## EXERCISE PASSAGE
++++

ArtsLife

Imagining life without work

Imagining life without work

Some people are obsessed with work. It defines them, gives them a structure. Without work, they’d sail away at the mercy of the waves and get lost at sea.

But technology facilitates creativity. The accountant becomes a music producer at night, a photographer, or YouTuber on the weekend. He or she identifies more as being an artist than a professional who crunches numbers. Their online persona seeks some greater truth beyond the work, more aligned with who they want to be. 

Everyone wants to pursue something meaningful. We want to do something that matters while working hard without working hard. As the musician Brian Eno reminds us, “Try not to get a job.” 

Whether it’s the day job or an artist, work is supposed to reflect our life philosophies. Most jobs, though, are solutions to a practical problem: we need the cash to live. The money fact keeps man awake at the clarion call of labor.  

The pressure to blend work and life results from our obsession with careerism in a twenty-four-seven hyperconnected world. So what would we do with all that free time if we didn’t work? 

We’d just do stuff rather than getting stuck in a career. We’d read, hang out with friends and family, watch and play sports, and listen to music. It would be like all the activities we’ve immersed in during the extra free time of COVID lockdown, minus all the social distancing and depression. The future of work would look less like a vocation and more like an extended vacation.

Will we be ok when the robots take over and the concept of labor fades away? Will making art suffice? We’re born off balance. It’s how we dance with the uncertain future that shapes who we are.

++++

## WORK TO BE COMPLETED
Reproduce word for word the stretch of the essay on life without work from "Everyone wants to" through "we didn’t work?".

## INFORMATION SHOWN
++++

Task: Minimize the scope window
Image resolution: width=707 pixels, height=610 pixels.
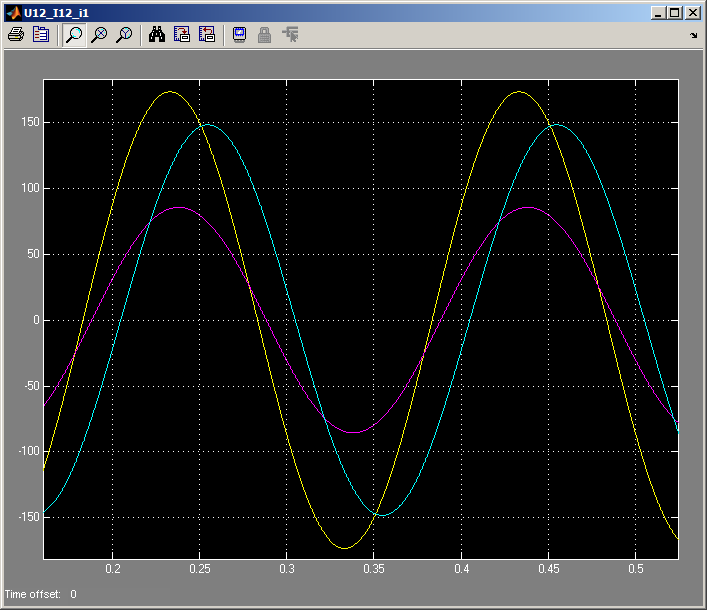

++++

## EXPECTED ANSWER
Everyone wants to pursue something meaningful. We want to do something that matters while working hard without working hard. As the musician Brian Eno reminds us, “Try not to get a job.” 

Whether it’s the day job or an artist, work is supposed to reflect our life philosophies. Most jobs, though, are solutions to a practical problem: we need the cash to live. The money fact keeps man awake at the clarion call of labor.  

The pressure to blend work and life results from our obsession with careerism in a twenty-four-seven hyperconnected world. So what would we do with all that free time if we didn’t work?